Just think how amazing it’s going to be! 8 squillion different events, all of which we’re going to win. That’s 8 squillion different slow-motion montages all backed by 8 squillion different Elbow songs. It takes a certain type of miserbalist to look at that prospect at drop their shoulders in apathy, and we have a word for them. Scottish.
The Olympics is going to be the best thing to ever happen to Britain. Better than The Vikings, better than marmalade, and better than Kelly Brook combined. For the first time since The Blitz, you won’t have to go abroad to endure sweaty panic on public transport or get knocked up by an athletic American who’ll promise to write.
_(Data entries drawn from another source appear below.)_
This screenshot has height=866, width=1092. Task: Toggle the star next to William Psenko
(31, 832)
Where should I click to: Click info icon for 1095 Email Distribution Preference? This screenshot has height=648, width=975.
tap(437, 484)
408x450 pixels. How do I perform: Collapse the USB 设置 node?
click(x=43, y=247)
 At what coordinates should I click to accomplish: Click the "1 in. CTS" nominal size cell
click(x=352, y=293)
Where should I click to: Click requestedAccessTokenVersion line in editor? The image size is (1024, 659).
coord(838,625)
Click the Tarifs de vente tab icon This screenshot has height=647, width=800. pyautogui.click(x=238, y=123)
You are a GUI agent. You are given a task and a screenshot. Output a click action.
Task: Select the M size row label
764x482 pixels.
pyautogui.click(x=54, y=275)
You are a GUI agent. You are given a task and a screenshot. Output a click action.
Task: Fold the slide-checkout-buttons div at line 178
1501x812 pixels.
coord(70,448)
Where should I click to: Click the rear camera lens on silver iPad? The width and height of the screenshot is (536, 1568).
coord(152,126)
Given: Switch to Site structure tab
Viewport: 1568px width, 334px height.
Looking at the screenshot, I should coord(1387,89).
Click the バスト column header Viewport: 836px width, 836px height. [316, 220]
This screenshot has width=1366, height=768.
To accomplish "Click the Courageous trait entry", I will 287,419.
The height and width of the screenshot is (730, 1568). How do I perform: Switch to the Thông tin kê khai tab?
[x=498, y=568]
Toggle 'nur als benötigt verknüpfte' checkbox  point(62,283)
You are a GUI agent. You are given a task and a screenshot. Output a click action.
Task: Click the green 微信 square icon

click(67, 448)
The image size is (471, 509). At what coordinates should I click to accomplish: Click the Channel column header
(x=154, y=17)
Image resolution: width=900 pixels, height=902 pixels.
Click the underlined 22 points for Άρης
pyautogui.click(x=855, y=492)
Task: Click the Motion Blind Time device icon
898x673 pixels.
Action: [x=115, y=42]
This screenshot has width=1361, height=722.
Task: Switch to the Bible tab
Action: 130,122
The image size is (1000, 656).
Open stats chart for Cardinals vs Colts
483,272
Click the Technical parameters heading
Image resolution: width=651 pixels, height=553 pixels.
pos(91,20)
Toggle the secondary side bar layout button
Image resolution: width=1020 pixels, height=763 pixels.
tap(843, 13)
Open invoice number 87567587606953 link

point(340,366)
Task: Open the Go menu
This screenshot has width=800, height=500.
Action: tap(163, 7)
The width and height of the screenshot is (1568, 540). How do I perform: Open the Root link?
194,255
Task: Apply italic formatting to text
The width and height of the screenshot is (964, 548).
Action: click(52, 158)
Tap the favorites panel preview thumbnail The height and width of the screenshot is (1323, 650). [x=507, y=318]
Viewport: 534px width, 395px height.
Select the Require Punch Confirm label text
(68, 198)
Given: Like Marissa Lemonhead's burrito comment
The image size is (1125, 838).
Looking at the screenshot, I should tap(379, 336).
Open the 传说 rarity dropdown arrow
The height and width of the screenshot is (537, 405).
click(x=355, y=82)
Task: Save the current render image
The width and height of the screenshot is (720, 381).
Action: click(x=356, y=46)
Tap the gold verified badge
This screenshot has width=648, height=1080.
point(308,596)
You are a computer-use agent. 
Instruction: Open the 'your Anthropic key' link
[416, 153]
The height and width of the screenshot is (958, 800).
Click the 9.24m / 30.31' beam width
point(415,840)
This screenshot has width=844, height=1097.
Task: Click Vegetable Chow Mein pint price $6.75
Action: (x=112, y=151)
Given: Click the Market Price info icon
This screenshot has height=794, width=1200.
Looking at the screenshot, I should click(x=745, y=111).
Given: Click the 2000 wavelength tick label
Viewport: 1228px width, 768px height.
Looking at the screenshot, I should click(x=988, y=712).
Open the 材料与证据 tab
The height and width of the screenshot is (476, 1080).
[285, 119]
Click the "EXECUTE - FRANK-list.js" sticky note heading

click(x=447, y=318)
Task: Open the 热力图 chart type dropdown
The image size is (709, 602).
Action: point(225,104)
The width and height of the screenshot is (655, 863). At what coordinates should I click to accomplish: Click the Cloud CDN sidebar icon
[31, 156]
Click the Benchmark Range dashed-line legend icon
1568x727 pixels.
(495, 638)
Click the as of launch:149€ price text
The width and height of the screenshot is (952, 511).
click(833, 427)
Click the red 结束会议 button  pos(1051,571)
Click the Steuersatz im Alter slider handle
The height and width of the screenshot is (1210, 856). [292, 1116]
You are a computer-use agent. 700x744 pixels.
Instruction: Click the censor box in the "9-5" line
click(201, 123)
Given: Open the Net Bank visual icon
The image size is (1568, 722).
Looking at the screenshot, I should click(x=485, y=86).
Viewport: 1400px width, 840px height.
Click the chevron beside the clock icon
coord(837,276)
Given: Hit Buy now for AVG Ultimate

I know we’ve normally got loads going on in this country during the summer, but surely the Olympics trumps all our usual fun. I normally dread having to pick between smashing up a few shop windows, getting murdered in a pokey rural town, or going to the V Festival while I’m flip-flop shopping. Mercifully I don’t have to this year.
Instead I’m getting right into the spirit of things by swearing brand allegiance to one of the carefully selected murder of official Olympic partners. From now on I’m only filling up my car at BP garages. Nevermind all that carry on with spilling 5 million barrels of oil in the Gulf of Mexico, that was years ago now and they’ve obviously learned from these mistakes by sponsoring the discus. I also plan to stop swearing at BMW drivers who don’t indicate, go for a Big Mac between meals, and stop self-harming during those BT adverts.
Out of simple courtesy to the rest of you, I could at least have feigned indifference for the duration, but somewhere between reams of school kids not being allowed to do a fun run because they didn’t have Adidas trainers, and the now infamous “nay-chips-unless-you-buy-it-wish-fish” scandal, all the pleasantries have been steadily beaten out of me.
I have a digital watch, at 12 minutes past 8 every night I’m terrified of looking at it in case I’m in violation of the 2012 branding law and a team of heavily sponsored schock troops smash through my window and cattle brand me.
Remember that whole “we’re all in this together” thing Henry from Thomas The Tank Engine was going on about when he was elected? Well it’s true! Those are our taxes putting snipers on roofs in East London, so who cares if nurses are getting the sack, they’ve got sharpshooters making sure that all the visiting despots and dictators will remain thoroughly unmolested. You have to admit, that’s pretty cool.